When run this way, the databases required for aviary (e.g. CHECKM2DB) can be symlinked from a db/ directory in the aviary repository. An activation hook then ensures that these are available when in the pixi environments. To do this, create a db/ directory in the aviary repository and symlink the required databases into it. For example, as of writing:
$ ls db -l
lrwxrwxrwx 1 woodcrob default 40 Apr 23 2025 2015_01_16_v2 -> /work/microbiome/db/checkm/2015_01_16_v2
lrwxrwxrwx 1 woodcrob default 57 May 2 2025 2024-3-28-GTDB214.1+humanT2T -> /work/microbiome/db/metabuli/2024-3-28-GTDB214.1+humanT2T
lrwxrwxrwx 1 woodcrob default 51 Apr 23 2025 2.1.3 -> /mnt/hpccs01/work/microbiome/db/eggnog-mapper/2.1.3
lrwxrwxrwx 1 woodcrob default 73 Nov 18 08:04 CheckM2_database -> /work/microbiome/db/CheckM2_database/CheckM2_database/uniref100.KO.1.dmnd
lrwxrwxrwx 1 woodcrob default 95 Apr 23 2025 release220 -> /work/microbiome/db/gtdb/gtdb_release220/auxillary_files/gtdbtk_package/full_package/release220
lrwxrwxrwx 1 woodcrob default 74 Jun 10 15:54 S5.4.0.GTDB_r226.metapackage_20250331.smpkg.zb -> /work/microbiome/db/singlem/S5.4.0.GTDB_r226.metapackage_20250331.smpkg.zb
To check the expected database symlink names, see admin/set_env_vars.sh in the
aviary repository. The advantage of this approach is that locations of the
databases are not tracked in the repository, since they are specific to the
computing cluster of the user.
Your conda channels should be configured ideally in this:
conda config --add channels defaults
conda config --add channels bioconda
conda config --add channels conda-forge
Your resulting .condarc file should look something like:
channels:
- conda-forge
- bioconda
- defaults
Aviary uses programs which require access to locally stored databases. These databases can be quite large, as such we recommend setting up one instance of Aviary and these databases per machine or machine cluster.

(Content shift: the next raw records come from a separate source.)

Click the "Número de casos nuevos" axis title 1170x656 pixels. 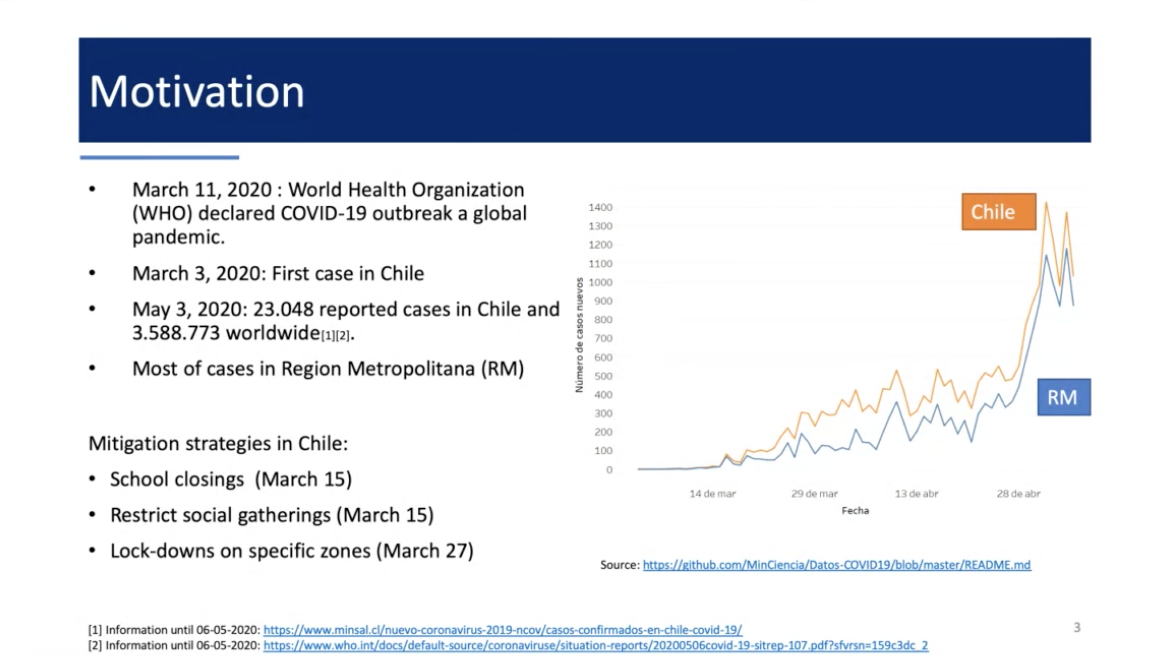click(x=579, y=335)
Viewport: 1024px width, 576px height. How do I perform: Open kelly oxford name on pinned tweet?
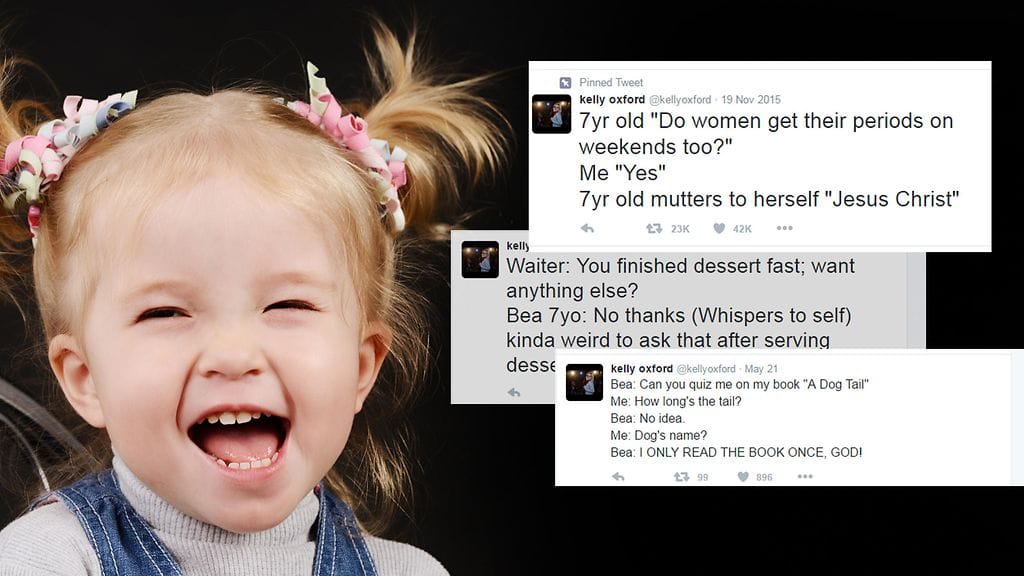click(x=612, y=99)
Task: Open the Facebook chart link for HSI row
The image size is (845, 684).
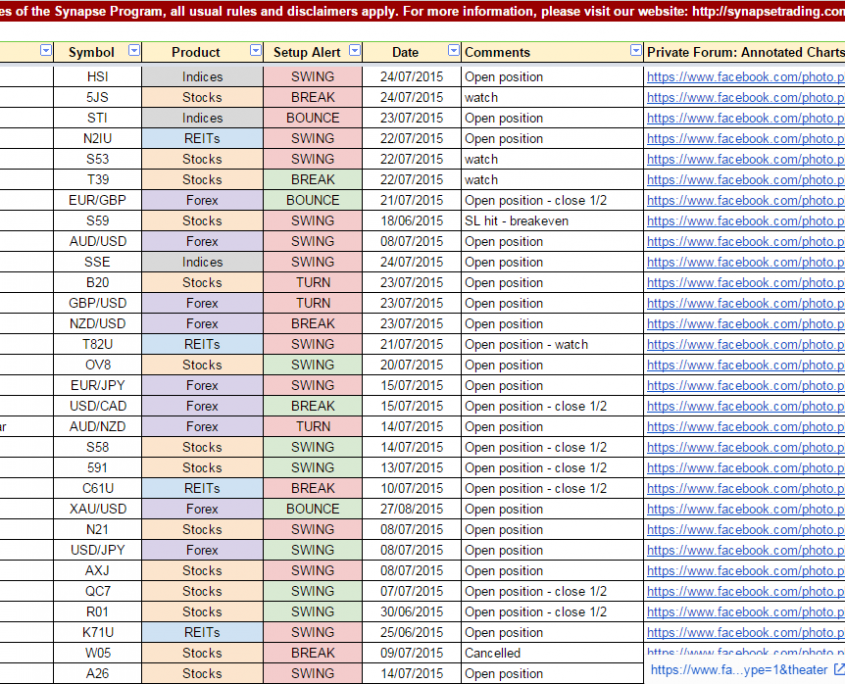Action: 745,77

The required databases are as follows:
Aviary can handle the download and installation of these databases via use of the --download flag. Using --download
will download and install the databases into the folders corresponding to their associated environment variables. Aviary will
ask you to set these environment variables upon first running and if they are not already available. Otherwise, users can use
the aviary configure subcommand to reset the environment variables:
aviary configure -o logs/ --eggnog-db-path /shared/db/eggnog/ --gtdb-path /shared/db/gtdb/ --checkm2-db-path /shared/db/checkm2db/ --download
This command will check if the databases exist at those given locations, if they don't then aviary will download and change the conda environment variables to match those paths.

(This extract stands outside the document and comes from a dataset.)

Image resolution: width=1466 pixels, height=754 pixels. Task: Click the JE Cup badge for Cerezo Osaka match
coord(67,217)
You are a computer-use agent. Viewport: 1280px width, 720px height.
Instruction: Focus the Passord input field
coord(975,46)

N.B. Again, these databases are VERY large. Please talk to your sysadmin/bioinformatics specialist about setting a shared
location to install these databases to prevent unnecessary storage use. Additionally, the --download flag can be used within
any aviary module to check that databases are configured properly.
Upon first running Aviary, you will be prompted to input the location for several database folders if
they haven't already been provided. If at any point the location of these folders change you can
use the the aviary configure module to update the environment variables used by aviary.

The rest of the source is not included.